(Text section)
Shiwa Mazibuko, head of the Sarb financial surveillance department, told the Commission of Inquiry into State Capture that letterbox company Homix exported R51.8m through Mercantile Bank via an intermediary in 2015 before R14.4m was blocked.
Mazibuko said Homix was used to take money out of the country illegally and committed trade-based money laundering. “If this was not stopped, this could have been R500 million after some time,” he said.
Commission chairperson Deputy Chief Justice Raymond Zondo asked why there was no system that prevented such large amounts of money from moving out of the country.
Mazibuko said it was difficult to trace each and every transaction as 500 000 foreign exchange transactions worth trillions of rand were processed daily.
The Hong Kong beneficiaries were Morning Star International, to which 14 of the 16 transactions investigated were destined, and YKA International Trading Company, which received the remaining two.
Mazibuko said both companies had sole directors.
“It was a money laundering scheme,” he said.
Homix was nominated by Gupta associate Salim Essa to receive payments from Transnet and Regiments Capital.
Essa initially nominated Chivita Trading to receive money from Regiments but later put forward letterbox company Homix.
Chivita was paid more than R80m in a few months in 2014 while Homix received about R95m from Regiments Capital.
Last week, the commission heard how Homix was paid R36m for facilitating a R1.8billion deal between Transnet and telecommunications network operator Neotel in December 2014 despite not adding any value.
Earlier this year, Standard Bank’s former general counsel Ian Sinton said Homix received payments from Regiments on Essa’s behalf.
(End Text section)
(Recorded data)
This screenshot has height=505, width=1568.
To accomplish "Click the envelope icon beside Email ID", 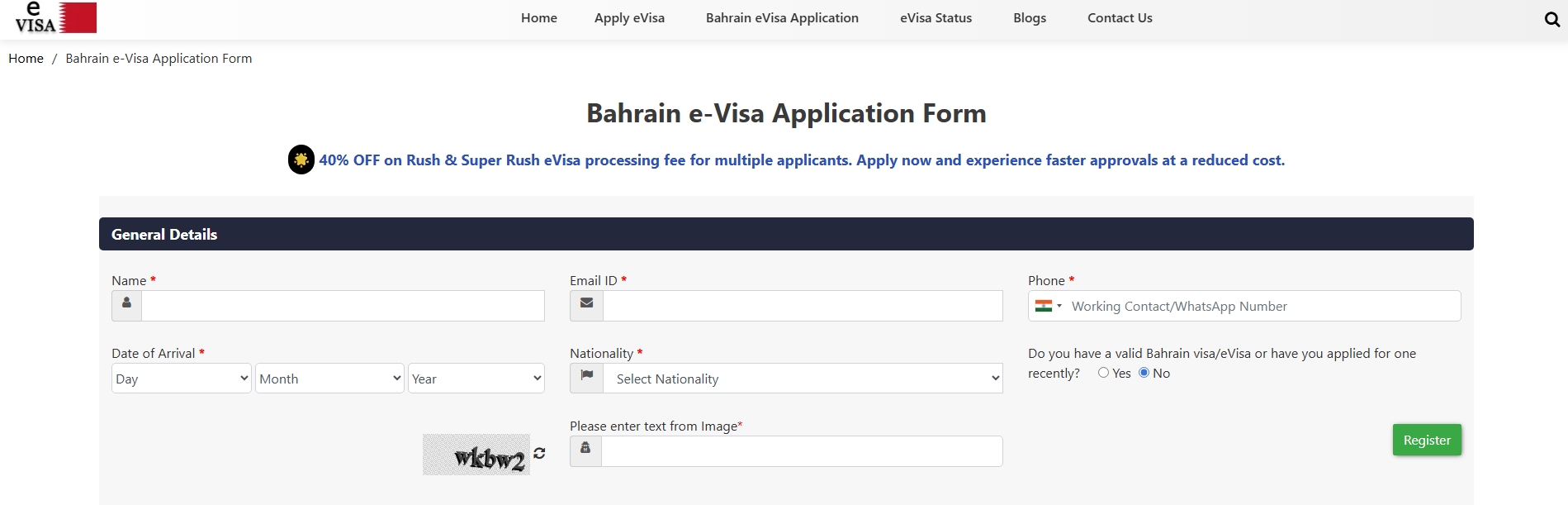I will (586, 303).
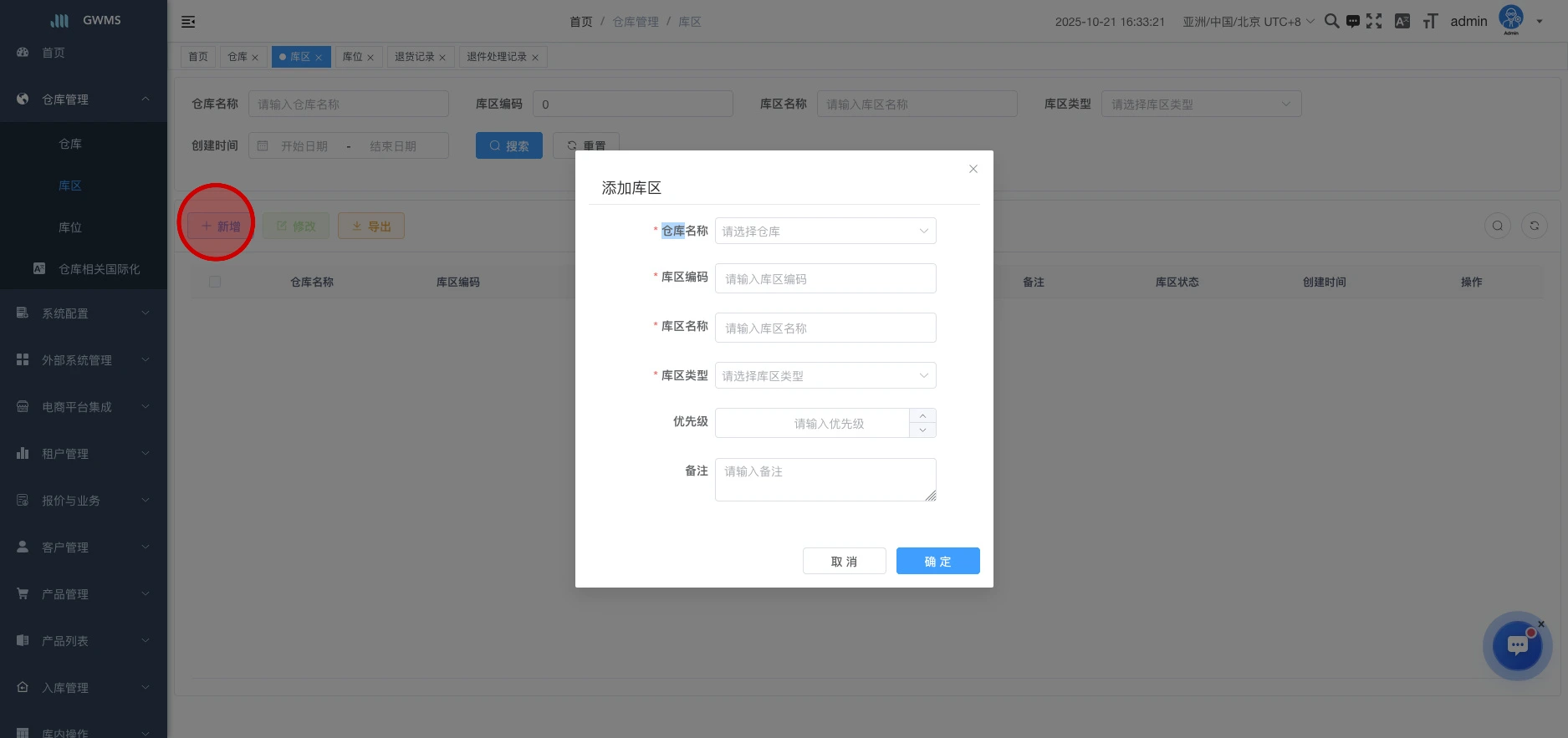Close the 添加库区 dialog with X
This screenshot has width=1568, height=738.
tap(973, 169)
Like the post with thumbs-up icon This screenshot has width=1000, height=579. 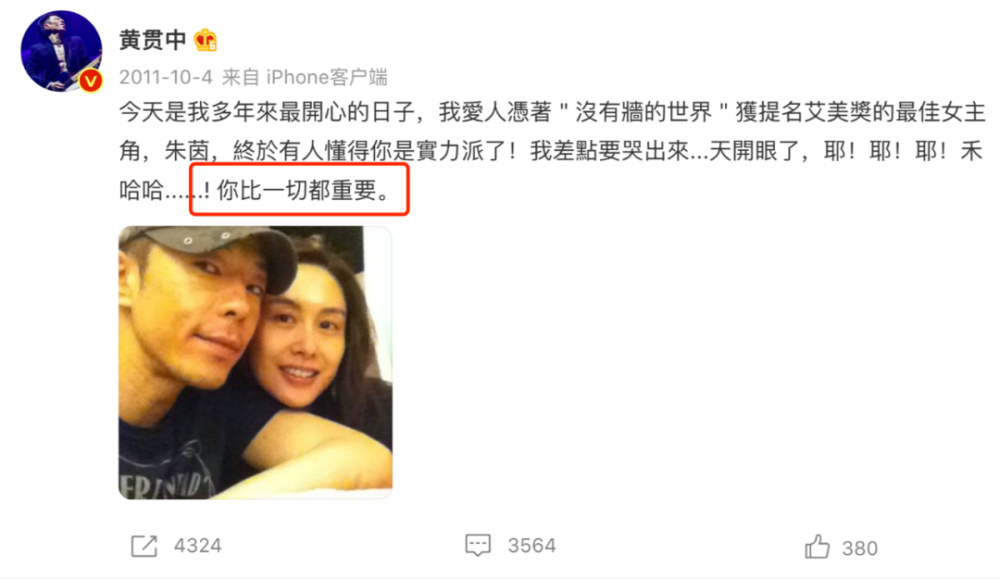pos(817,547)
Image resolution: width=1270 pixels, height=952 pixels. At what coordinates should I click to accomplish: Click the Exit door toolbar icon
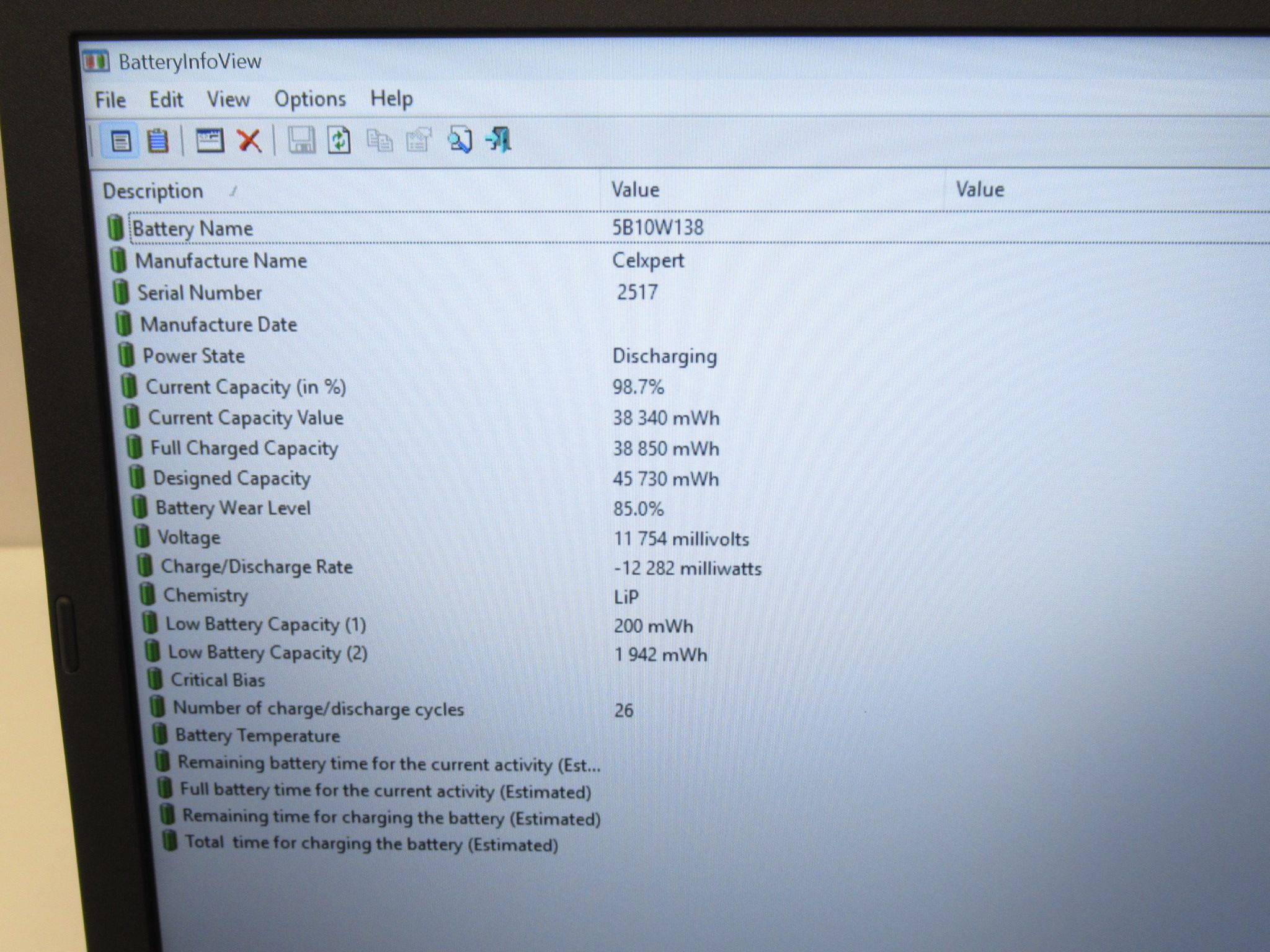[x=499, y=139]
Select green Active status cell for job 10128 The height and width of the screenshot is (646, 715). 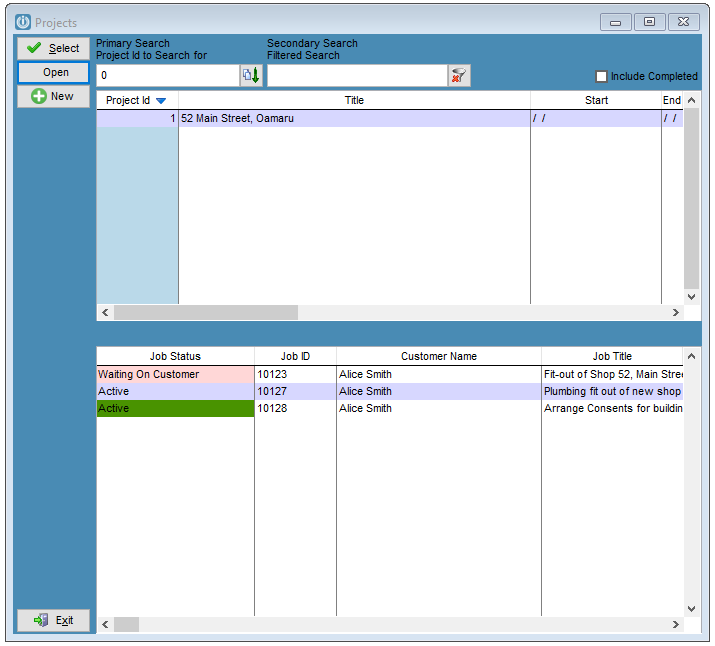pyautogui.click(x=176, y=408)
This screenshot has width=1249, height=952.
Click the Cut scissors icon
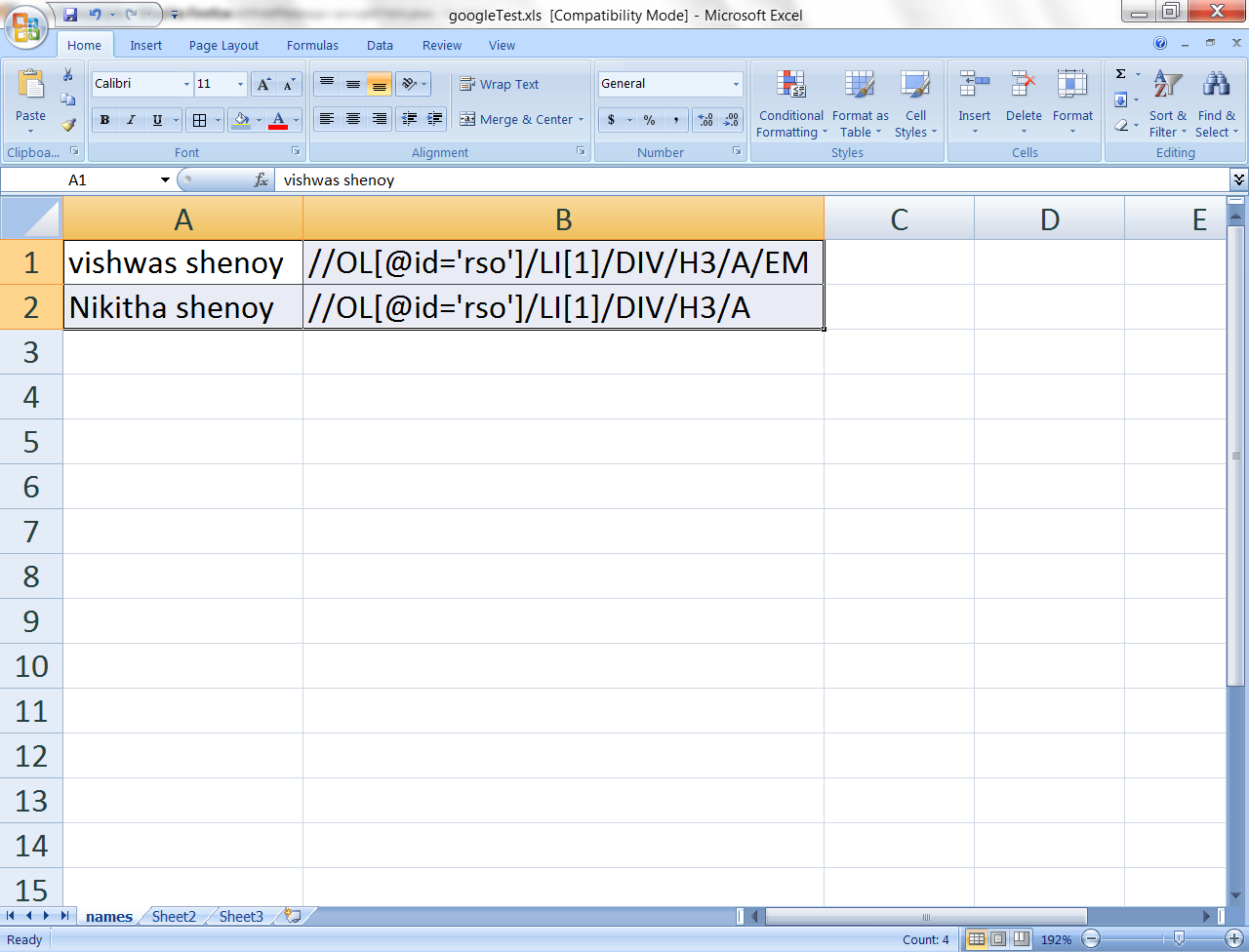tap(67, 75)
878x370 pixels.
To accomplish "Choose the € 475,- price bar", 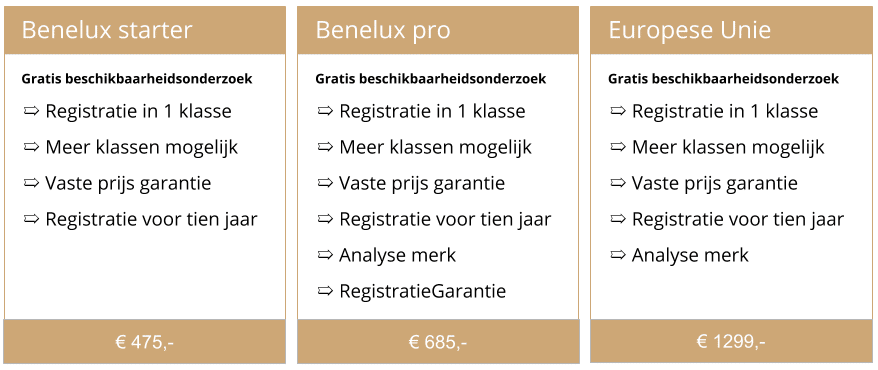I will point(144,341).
(End Recorded data)
Questions.
1. In the article on the Homix testimony, how many foreign exchange transactions are processed each day?
2. Name every person mentioned in the article on the Homix testimony.
3. Pick up the article on the Homix testimony after its final sentence and write what comes next.

Results for each task.
1. About 500 000 foreign exchange transactions, worth trillions of rand, are processed daily.

2. Shiwa Mazibuko, Raymond Zondo, Salim Essa, Ian Sinton

3.
According to Sinton, most of the funds transferred into Homix’s Standard Bank account, which has since been closed, were from Neotel, Regiments, Cutting Edge Commerce, Digital Video Solutions and Sechaba Computing.
Most of the R324m transfers were later paid to Bapu Trading.
The commission also concluded the evidence of former Transnet treasurer Mathane Makgatho, who gave shocking testimony on how she feared for her life and being poisoned due to the toxic environment at the state-owned freight and rail transport company.
Makgatho said she was tipped off that there was a meeting in which Essa told the gathering she was a stumbling block, but never found out what it resolved.
She said she was completely paralysed when she was made aware that the Taiwanese Mafia was involved in the multibillion-rand deals that Transnet was negotiating with Chinese companies.
“It was rough. It was so bad that if I had opened a bottle of water and for some reason turned, I would not drink that water,” Makgatho said, adding that she was afraid she would be poisoned.
“We were fighting so much that swear words became the order of the day,” Makgatho recalled her 21-month tenure as Transnet treasurer.
Mazibuko will resume his evidence on Monday.